Luneville ist eine schöne Stadt im Departement de Meurthe, und das Schloß, oder vielmehr der Palast ein sehr ansehnliches, geräumiges Gebäude, in welchen ehemals die Herzoge von Lothringen ihren Hof hielten. Später wohnte hier der König Stanislaus, welcher an seinem Wohnplatze eine Kriegsschule, eine Bibliothek und ein Hospital gründete. Der Palast war ein viereckiges Gebäude mit einer schönen Front gegen die Stadt und einem Springbrunnen an der Vorderseite. Im Innern befand sich ein großer viereckiger Hof und hintenhinaus ein weiter Garten, der unter sorgfältiger Pflege stand. In dem einen Flügel wohnten die Officiere der in Luneville einquartierten Regimenter, der andere diente als Kaserne und der übrige Raum war für die Aufnahme dienstunfähiger Officiere bestimmt.
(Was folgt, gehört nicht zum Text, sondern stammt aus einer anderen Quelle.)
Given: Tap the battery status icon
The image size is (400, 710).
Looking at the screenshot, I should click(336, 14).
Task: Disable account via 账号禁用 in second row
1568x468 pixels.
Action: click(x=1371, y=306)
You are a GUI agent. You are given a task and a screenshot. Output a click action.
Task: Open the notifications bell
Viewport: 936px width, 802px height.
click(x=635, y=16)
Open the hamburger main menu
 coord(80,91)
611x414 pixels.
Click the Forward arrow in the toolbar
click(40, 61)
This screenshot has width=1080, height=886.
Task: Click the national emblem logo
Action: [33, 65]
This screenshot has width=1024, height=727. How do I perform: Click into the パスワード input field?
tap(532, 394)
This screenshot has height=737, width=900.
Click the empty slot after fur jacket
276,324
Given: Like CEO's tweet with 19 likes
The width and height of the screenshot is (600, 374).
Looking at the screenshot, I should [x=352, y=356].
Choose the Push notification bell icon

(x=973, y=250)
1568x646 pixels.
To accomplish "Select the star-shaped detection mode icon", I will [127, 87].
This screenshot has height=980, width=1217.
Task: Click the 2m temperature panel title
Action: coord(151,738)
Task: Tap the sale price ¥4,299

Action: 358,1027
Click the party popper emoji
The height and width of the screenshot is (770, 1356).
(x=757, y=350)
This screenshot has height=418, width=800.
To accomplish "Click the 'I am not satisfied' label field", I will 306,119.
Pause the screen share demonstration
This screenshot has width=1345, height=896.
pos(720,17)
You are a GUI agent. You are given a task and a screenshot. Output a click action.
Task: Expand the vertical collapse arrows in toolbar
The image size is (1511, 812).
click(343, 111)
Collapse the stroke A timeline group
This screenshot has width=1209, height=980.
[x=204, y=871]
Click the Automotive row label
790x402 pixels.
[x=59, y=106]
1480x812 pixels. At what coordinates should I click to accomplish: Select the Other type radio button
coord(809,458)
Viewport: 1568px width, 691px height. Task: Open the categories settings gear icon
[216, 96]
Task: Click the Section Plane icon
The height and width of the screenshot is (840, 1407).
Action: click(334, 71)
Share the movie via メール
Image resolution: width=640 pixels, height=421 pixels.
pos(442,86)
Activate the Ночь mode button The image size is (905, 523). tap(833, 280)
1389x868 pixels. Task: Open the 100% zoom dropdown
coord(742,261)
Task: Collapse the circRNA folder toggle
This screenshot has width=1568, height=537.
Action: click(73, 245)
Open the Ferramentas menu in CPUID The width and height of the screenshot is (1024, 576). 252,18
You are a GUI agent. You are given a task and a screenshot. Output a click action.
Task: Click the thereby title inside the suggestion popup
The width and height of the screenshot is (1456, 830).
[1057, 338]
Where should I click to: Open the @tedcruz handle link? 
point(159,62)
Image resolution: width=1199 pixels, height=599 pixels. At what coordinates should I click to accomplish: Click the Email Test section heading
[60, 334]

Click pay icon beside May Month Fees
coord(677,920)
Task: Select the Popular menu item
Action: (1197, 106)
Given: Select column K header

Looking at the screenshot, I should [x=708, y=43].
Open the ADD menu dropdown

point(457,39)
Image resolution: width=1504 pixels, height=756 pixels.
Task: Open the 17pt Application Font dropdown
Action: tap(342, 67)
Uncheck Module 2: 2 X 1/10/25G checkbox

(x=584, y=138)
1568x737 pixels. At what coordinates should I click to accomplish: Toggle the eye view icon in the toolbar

In diesem schönen Gebäude nun hatten meine Großeltern für den Rest ihrer Tage einen Ruheplatz gefunden – denn in der That, mit Ausnahme der Tuillerien, kenne ich keinen Palast in Frankreich, welcher mit dem von Luneville zu vergleichen wäre, und hier hatte ich meine Wohnstätte vom siebenten Lebensjahre an, eine Periode, von welcher ich erst mein Dasein zu rechnen anfange.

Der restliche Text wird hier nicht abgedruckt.